According to the suit, McMeel was born in Great Falls in 1921. He was ordained a Jesuit priest in 1954 and first moved to Alaska in 1955, where he served as the first principal of Monroe Catholic High School in Fairbanks.

He was assigned to Holy Cross, Alaska, from 1964 to 1968, when he left to become the Superior Regular of Alaska Jesuits. He remained in Alaska until 1978, after the Jesuits learned he had molested a child, the lawsuit said. He was sent on sabbatical and then reassigned to St. Paul's Mission on the Fort Belknap Indian Reservation, the lawsuit said.
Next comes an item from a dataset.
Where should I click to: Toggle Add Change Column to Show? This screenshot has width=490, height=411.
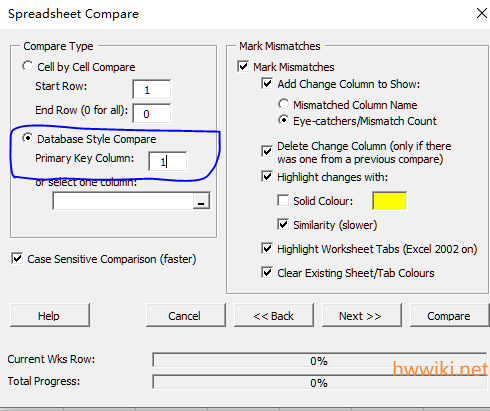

The lawsuit said the victim was attending a Catholic school in Holy Cross when he was abused, first by McMeel and then by Eordogh. The abuse took place on "numerous occasions" from 1967 to 1970, when the victim was between the ages of 4 and 7, the lawsuit said.

According to the lawsuit, the victim believes McMeel "handed him off" to Eordogh when McMeel was promoted and left Holy Cross.

Attorney Ken Roosa, in an interview last month, said the victim and others believe there are more people who were abused as children by McMeel and Eordogh.

"They tell me that there are many others in their community that have never said anything," he said. "Every time we discover a new molester and open the book on him publicly, we get other calls."

Roosa's firm is working with a California law firm in an attempt to contact other victims. He said the firm has received some calls from Montanans regarding McMeel.

The law firms have been advertising in the Havre Daily News in an attempt to identify other potential victims.